Алексей Матошин: «Хочется выпрыгнуть из своего амплуа».
В июле ведущему актеру Театра на Юго-Западе Алексею Матошину исполнилось 45 лет, половину из них он посвятил Театру. Десятки театральных работ, более сотни киноперсонажей… Минувший театральный сезон внес в копилку актера еще одну роль – он сыграл Алексея Каренина. Глядя на этого растерянного человека, проникаешься к нему сочувствием и невольно ловишь себя на мысли: «Чего ей еще не хватает?»
– Мне кажется, все задаются этим вопросом, даже читая роман, – сказал Алексей Матошин. – Но это не моё рождение образа Каренина, а замечательного артиста Александра Загоскина, с которым мы в пару играем. Сашка совершенная противоположность мне и в жизни, и на сцене, он придумал свой рисунок роли, и мне интересно именно повторить то, как он существует на сцене. Созданный нами образ – полностью его прочтение, это совершенно не моё.
– То есть идет работа на сопротивление?
– Абсолютно, и это очень интересно. Хотя, конечно, ты не можешь совсем выйти из своего внутреннего мира, своего состояния и полностью сделать другой образ с другими мыслями и т.д. Все равно ты всё пропускаешь через себя, и в итоге твоё внутреннее «я» проявляется в любой роли. А здесь не моё «я», не моё внутреннее состояние, и мне это гораздо интереснее, чем играть самого себя, свои чувства. Хочется выпрыгнуть из своего амплуа. Очень тяжело мне давался текст Толстого, просто за гранью добра и зла, я учил его, как математику. Никогда в жизни со мной такого не было, но это того стоило, настолько круто получилось. И хорошо, что режиссер Олег Анищенко не переписал текст своими словами и очень мало порезал, у нашего персонажа остались практически все знаковые сцены. Мне нравится работать в паре, потому что, будучи занятым в постановке, какой бы ты ни был замечательный думающий артист, ты не можешь увидеть ошибки или удачные находки, которые происходят с твоим персонажем на сцене. А здесь у тебя есть возможность посмотреть на образ со стороны и провести анализ той роли, которую ты потом делаешь.

▶ [Над чем работать]:
**A)** Сколько лет исполнилось Алексею Матошину в июле, согласно интервью?
**B)** Перепишите записи от самого начала до строки с «Action: (951, 589)» включительно, заменив «Instruction» на «Command». Всё остальное оставьте без изменений.

(Строки о том, где расположены цели)
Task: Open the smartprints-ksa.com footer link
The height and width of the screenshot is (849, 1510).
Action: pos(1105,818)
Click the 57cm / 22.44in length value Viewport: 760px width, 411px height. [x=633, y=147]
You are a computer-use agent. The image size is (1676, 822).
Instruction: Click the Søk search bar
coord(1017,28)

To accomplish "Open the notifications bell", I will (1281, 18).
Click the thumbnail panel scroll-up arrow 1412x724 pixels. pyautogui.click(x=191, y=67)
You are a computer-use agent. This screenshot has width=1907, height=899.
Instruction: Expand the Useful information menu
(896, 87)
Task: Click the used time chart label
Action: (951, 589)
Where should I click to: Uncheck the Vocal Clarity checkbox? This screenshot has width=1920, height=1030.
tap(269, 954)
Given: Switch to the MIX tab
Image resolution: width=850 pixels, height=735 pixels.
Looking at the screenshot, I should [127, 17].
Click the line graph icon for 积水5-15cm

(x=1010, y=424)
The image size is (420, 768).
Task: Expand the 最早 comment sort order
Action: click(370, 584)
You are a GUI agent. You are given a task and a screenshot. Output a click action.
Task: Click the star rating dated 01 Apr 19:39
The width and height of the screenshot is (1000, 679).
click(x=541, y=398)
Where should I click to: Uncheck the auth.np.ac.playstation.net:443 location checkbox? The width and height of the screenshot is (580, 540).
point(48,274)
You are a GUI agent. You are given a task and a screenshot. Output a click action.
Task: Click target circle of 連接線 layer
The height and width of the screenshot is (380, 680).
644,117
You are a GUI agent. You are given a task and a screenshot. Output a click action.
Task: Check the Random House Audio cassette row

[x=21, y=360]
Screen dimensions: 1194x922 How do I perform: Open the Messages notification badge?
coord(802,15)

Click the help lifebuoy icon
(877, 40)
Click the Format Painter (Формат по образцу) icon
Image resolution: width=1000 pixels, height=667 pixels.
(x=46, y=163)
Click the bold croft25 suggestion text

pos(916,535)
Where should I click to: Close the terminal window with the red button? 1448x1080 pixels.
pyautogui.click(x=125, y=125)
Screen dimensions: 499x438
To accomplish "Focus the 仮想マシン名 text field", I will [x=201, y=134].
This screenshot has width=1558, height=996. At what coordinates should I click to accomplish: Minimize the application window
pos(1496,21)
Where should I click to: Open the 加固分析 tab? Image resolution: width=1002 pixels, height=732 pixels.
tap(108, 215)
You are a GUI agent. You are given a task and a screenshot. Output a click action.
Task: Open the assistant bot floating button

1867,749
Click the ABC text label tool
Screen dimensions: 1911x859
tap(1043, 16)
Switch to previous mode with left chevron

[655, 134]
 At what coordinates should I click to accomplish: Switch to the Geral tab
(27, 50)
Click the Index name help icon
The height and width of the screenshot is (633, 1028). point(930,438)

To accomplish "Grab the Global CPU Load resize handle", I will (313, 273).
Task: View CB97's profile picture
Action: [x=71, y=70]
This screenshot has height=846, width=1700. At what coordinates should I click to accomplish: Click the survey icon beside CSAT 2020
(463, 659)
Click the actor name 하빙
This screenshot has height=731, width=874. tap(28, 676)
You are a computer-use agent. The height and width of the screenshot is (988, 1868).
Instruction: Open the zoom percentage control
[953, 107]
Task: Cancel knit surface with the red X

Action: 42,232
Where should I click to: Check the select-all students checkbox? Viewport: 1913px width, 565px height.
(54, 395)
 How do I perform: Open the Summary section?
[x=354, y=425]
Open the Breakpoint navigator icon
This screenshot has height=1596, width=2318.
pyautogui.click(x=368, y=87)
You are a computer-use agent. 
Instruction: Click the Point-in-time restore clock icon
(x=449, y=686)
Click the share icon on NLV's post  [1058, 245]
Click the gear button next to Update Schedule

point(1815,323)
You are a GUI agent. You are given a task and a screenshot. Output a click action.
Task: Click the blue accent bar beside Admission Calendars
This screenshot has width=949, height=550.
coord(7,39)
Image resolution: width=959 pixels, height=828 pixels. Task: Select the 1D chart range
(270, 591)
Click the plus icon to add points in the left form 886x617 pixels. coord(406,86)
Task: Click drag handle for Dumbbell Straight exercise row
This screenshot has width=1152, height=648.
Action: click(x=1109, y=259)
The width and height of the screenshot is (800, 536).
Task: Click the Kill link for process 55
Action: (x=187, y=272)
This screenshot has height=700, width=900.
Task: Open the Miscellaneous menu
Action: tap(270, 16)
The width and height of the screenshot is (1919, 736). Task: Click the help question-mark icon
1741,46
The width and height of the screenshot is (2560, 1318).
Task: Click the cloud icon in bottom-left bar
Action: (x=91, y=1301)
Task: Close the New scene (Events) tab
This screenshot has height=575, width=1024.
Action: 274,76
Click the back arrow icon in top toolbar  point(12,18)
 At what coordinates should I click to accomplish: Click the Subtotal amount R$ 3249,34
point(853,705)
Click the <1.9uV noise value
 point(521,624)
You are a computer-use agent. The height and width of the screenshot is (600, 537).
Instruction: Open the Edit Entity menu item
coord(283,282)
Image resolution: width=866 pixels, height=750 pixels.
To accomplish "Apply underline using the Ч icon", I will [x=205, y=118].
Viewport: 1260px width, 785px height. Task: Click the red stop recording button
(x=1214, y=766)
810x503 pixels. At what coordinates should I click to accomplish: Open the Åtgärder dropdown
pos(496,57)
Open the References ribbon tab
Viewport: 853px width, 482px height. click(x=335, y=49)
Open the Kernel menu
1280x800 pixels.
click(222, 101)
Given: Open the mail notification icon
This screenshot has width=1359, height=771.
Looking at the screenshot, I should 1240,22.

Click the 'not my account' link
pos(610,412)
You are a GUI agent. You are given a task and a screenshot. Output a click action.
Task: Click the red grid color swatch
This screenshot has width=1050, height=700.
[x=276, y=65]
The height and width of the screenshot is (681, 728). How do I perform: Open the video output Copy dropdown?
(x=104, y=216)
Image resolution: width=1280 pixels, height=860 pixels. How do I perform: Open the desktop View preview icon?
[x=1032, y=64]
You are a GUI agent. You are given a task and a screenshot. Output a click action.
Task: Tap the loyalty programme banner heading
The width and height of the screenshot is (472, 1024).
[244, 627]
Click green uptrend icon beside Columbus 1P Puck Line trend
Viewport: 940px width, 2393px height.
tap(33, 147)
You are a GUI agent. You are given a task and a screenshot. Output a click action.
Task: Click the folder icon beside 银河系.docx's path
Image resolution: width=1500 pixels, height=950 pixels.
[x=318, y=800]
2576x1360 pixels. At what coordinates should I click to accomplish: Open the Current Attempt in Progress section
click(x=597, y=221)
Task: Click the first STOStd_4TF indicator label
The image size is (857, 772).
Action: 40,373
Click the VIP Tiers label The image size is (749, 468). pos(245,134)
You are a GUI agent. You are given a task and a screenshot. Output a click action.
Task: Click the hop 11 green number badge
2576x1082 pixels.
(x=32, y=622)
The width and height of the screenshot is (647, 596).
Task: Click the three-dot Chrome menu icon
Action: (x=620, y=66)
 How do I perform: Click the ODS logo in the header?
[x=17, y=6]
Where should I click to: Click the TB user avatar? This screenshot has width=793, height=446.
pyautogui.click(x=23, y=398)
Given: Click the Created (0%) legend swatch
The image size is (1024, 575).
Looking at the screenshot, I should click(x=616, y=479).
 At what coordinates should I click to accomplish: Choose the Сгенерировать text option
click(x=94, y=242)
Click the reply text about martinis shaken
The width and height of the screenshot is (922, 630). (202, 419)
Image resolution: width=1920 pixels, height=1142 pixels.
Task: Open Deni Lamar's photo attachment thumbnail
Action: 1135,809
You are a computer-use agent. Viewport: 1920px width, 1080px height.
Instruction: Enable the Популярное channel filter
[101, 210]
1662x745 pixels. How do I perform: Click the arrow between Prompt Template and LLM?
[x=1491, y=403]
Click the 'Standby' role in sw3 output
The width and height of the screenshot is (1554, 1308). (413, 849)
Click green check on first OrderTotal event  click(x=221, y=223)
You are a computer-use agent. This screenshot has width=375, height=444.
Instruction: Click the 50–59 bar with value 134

▶ [Правильные ответы]:
**A)** В июле Алексею Матошину исполнилось 45 лет.

**B)**
Task: Open the smartprints-ksa.com footer link
The height and width of the screenshot is (849, 1510).
Action: pos(1105,818)
Click the 57cm / 22.44in length value Viewport: 760px width, 411px height. [x=633, y=147]
You are a computer-use agent. The image size is (1676, 822).
Command: Click the Søk search bar
coord(1017,28)

To accomplish "Open the notifications bell", I will (1281, 18).
Click the thumbnail panel scroll-up arrow 1412x724 pixels. pyautogui.click(x=191, y=67)
You are a computer-use agent. This screenshot has width=1907, height=899.
Command: Expand the Useful information menu
(896, 87)
Task: Click the used time chart label
Action: (951, 589)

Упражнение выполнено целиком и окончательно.